The drug threat today is different than it ever was before. You know, when I was a prosecutor coming up, we did cocaine cases, we did heroin cases. Those largely came from plants. Now, today, this is all synthetic or manmade. There is an unlimited amount of these drugs that can be made.

So what we're also seeing is that the networks are doing -- or doing this in new ways. So they're making these counterfeit pills that are fake pills. They're made to look -- and they're exploiting our opioid epidemic in the United States and the fact that we take a lot of pills. So they're making these pills look almost identical to real hydrocodone, to real Vicodin, Percocet, Xanax or Adderall, but they're fake and they contain fentanyl and sometimes they contain meth.

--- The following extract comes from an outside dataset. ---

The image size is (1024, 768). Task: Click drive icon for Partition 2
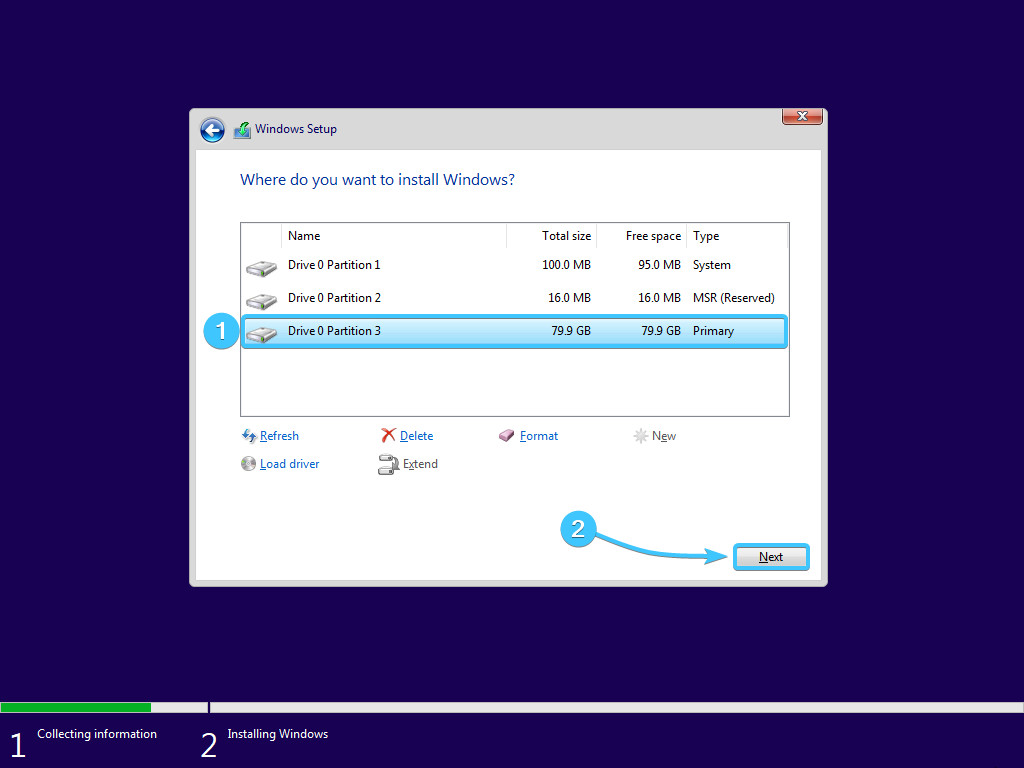coord(261,300)
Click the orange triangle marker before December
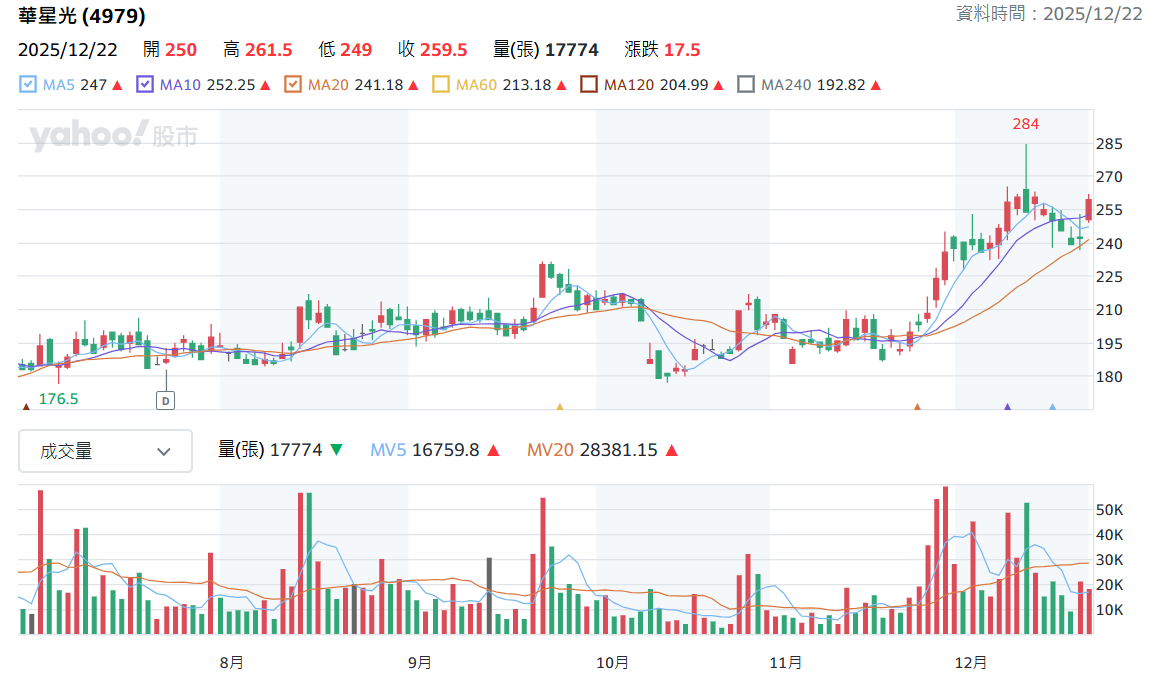This screenshot has width=1166, height=682. coord(917,406)
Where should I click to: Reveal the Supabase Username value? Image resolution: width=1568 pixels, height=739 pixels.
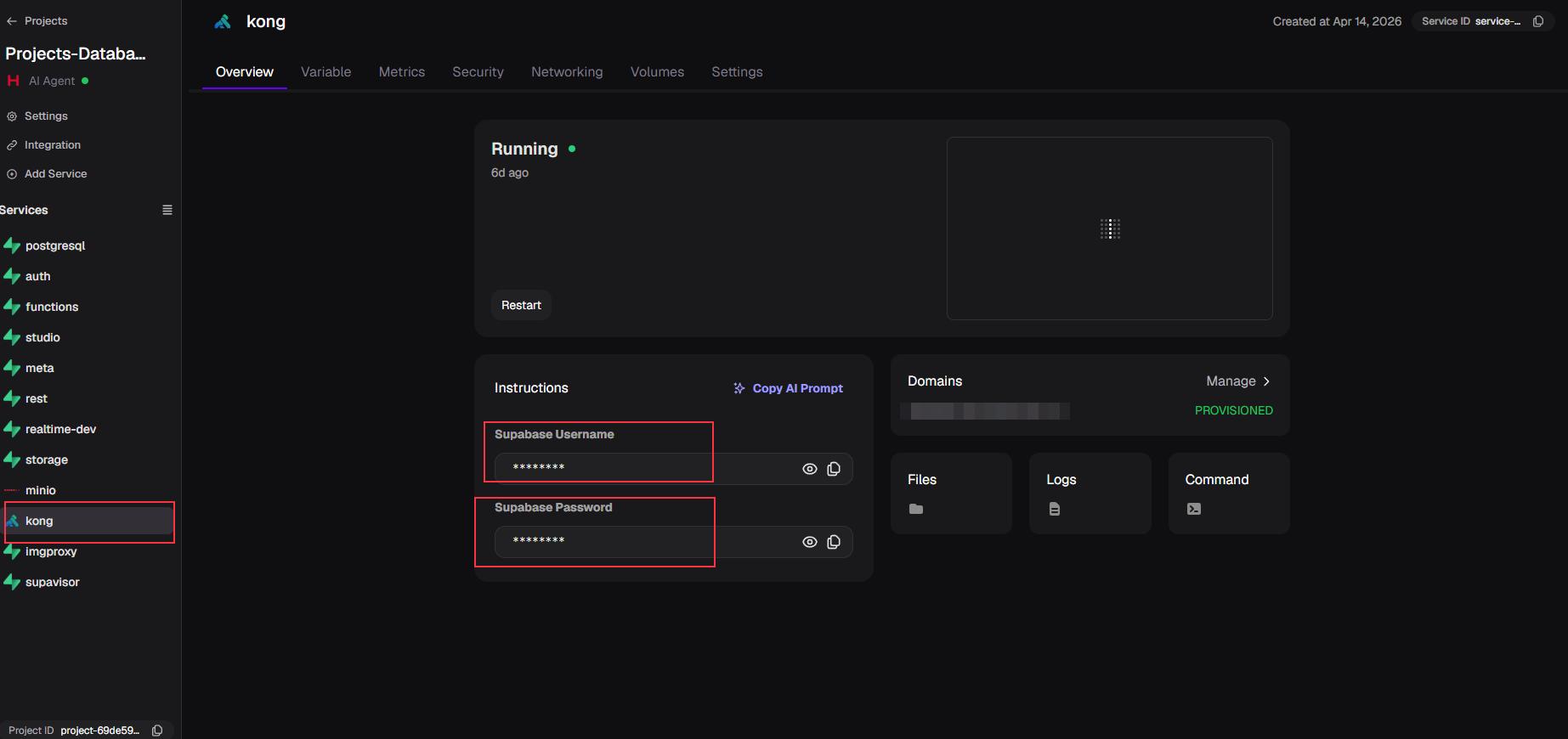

And when we seize those pills now, and -- and it's every age, and it's really important to say, this cuts across every single line, rural, suburban, urban, by race, by geography, by -- by religion. I mean this is in every state in America. Those pills are meant to look like they're real pills, and they're not. And they're deadly. We've seen four out of ten pills that we're seizing now have potentially deadly doses of fentanyl.

STEPHANOPOULOS: As we enter the holiday season, what's your message to those who fear that a family member or friend might be abusing these drugs?

MILGRAM: So, I think there's two really important message. The first is that talking about it works. So we know from the research that just making individuals aware that the only pill they should take is a pill that is prescribed to them from their doctor and that they get at their pharmacy, and also understanding that we are now seeing other drugs, cocaine, heroin, methamphetamine, being laced with fentanyl. So everything is potentially deadly right now and people need to be aware of this and have these conversations because the holidays are a high risk time. We do see overdoses spike at this time of the year. And so it's really important. We're out there at DEA trying to make communities safe and healthy but all of us can do our part by talking about this.

STEPHANOPOULOS: Anne Milgram, thanks for coming in today.

MILGRAM: Thank you. Thank you for having me.

STEPHANOPOULOS: We'll be right back.

(COMMERCIAL BREAK)

STEPHANOPOULOS: That is all for us today. Thanks for sharing part of your Sunday with us. Check out "WORLD NEWS TONIGHT" and I'll see you tomorrow on "GMA."